On November 15, No. 11 Michigan defeated No. 16 Purdue by a 26–0 score on national television and before a crowd of 105,831 at Michigan Stadium. Prior to the game, Michigan, Purdue, and Ohio State were tied for first place in the Big Ten. Purdue, ranked fourth in the nation in total offense and second in passing offense, was led by senior quarterback Mark Herrmann who entered the game as the all-time NCAA career leader in pass yardage and completions. Michigan defensive coordinator Bill McCartney used six defensive backs to contain Herrmann, a formation Michigan had never employed before. The shutout extended Michigan's streak to 14 quarters without allowing a point.

On the game's opening possession, Purdue drove to Michigan's 21-yard line before Mel Owens sacked Herrmann for an 11-yard loss. Purdue went for it on fourth-and-sixteen, but Herrmann's pass was broken up by Marion Body.

On Michigan's opening possession, the Wolverines drove 68 yards for a touchdown. John Wangler completed passes of 19 and 23 yards to Anthony Carter, and Stan Edwards scored on a three-yard run behind a strong block of Jim Looney by Kurt Becker.

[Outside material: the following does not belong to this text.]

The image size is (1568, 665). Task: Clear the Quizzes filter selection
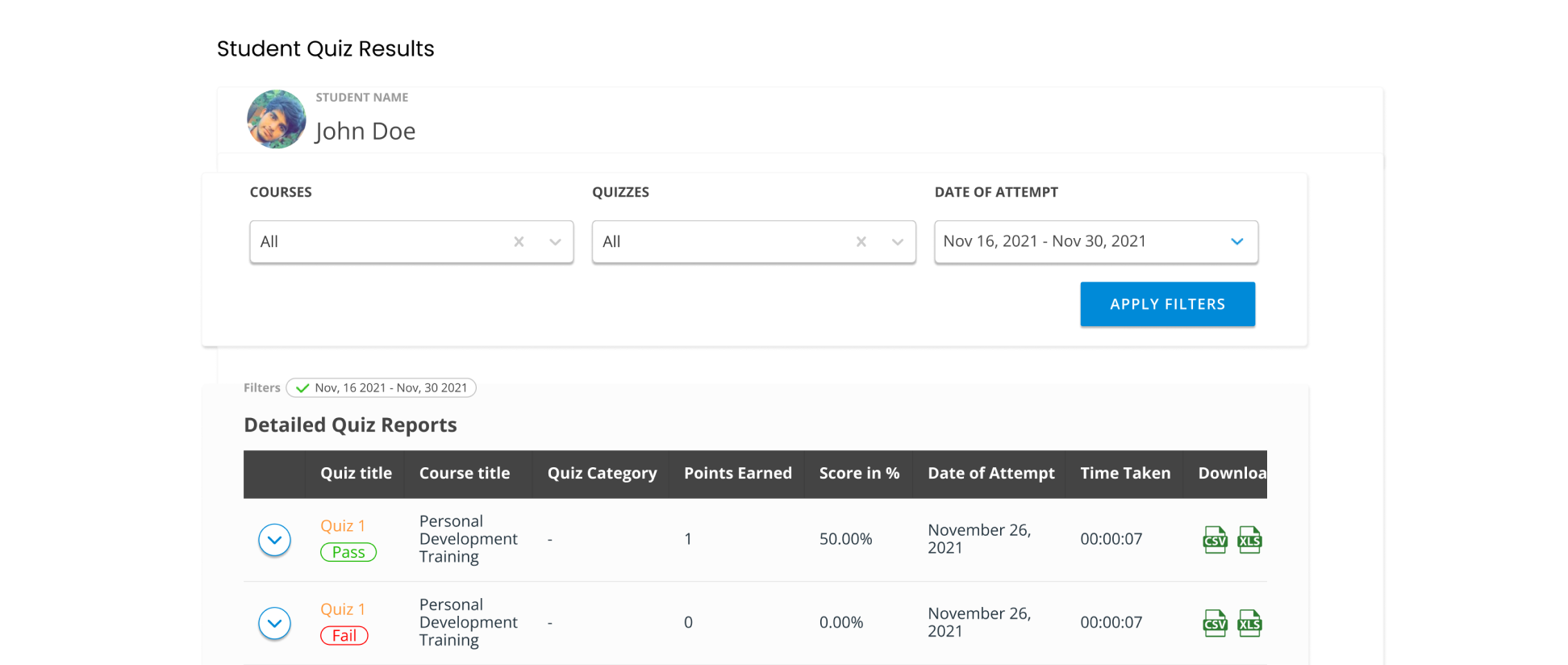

Michigan held Purdue to a three-and-out on the Boilermakers' second possession, and a short punt gave Michigan the ball at the 50-yard line. Michigan drove 50 yards in 1:18, scoring on a 22-yard touchdown pass from Wangler to Carter. After Ali Haji-Sheikh's extra point kick was blocked (Haji-Sheikh's first miss of the season after converting 34 straight), Michigan took a 13–0 with 3:35 remaining in the first quarter.

Purdue's third possession was another three-and-out as Herrmann was sacked by Mel Owens on third down. On its fourth possession, Purdue drove to Michigan's 14-yard line but Michigan defensive back Tony Jackson ripped a pass from the arms of Bart Burrell for an interception in the end zone. Purdue's fifth possession started at midfield after an Anthony Carter fumble, but Marion Body intercepted Herrmann at the 20-yard line. With two minutes remaining in the first half, Tony Jackson intercepted a third Herrmann pass at Michigan's 25-yard line.

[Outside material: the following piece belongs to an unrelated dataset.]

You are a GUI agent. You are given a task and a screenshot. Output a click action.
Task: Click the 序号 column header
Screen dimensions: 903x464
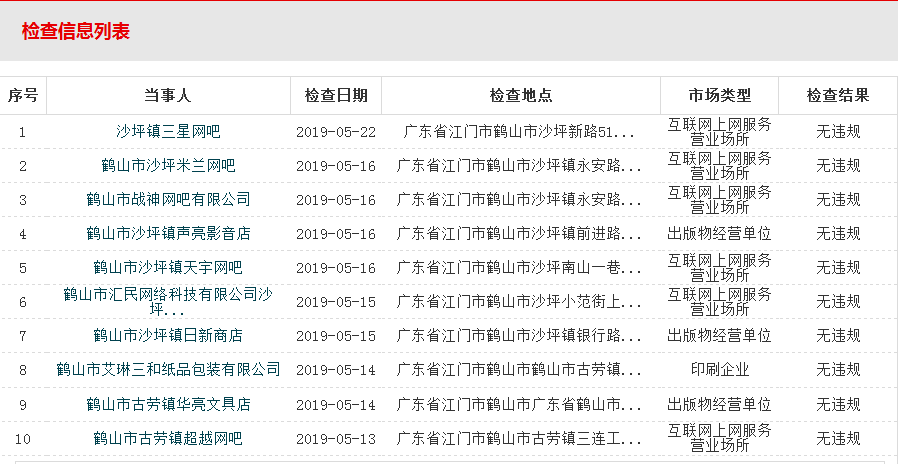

After converting 12 first downs in the first half, Purdue failed to convert any first downs in the second half. The Wolverines held Purdue in the second half to drives of six yards, five yards, one yard, six yards, seven yards, and minus three yards. On Purdue's final possession, Andy Cannavino intercepted a fourth Herrmann pass with 1:54 remaining. Coach Schembechler was effusive in his praise of the defense: "Unbelievable. We've never shut any body down since I've been here like we did Purdue in the second half."

Michigan's offense struggled in the second and third quarters, then came back to life in the fourth quarter. After Haji-Sheikh missed a field goal early in the fourth quarter, the Wolverines drove 60 yards in eight plays for a touchdown on its next possession. The drive featured a 30-yard run by Stan Edwards, and Butch Woolfolk dove over the line from two yards out for the touchdown. Wangler's pass to Norm Betts for the two-point conversion fell incomplete. Michigan's final scoring drive went 46 yards capped by a 20-yard touchdown pass from Wangler to Carter with 2:37 remaining.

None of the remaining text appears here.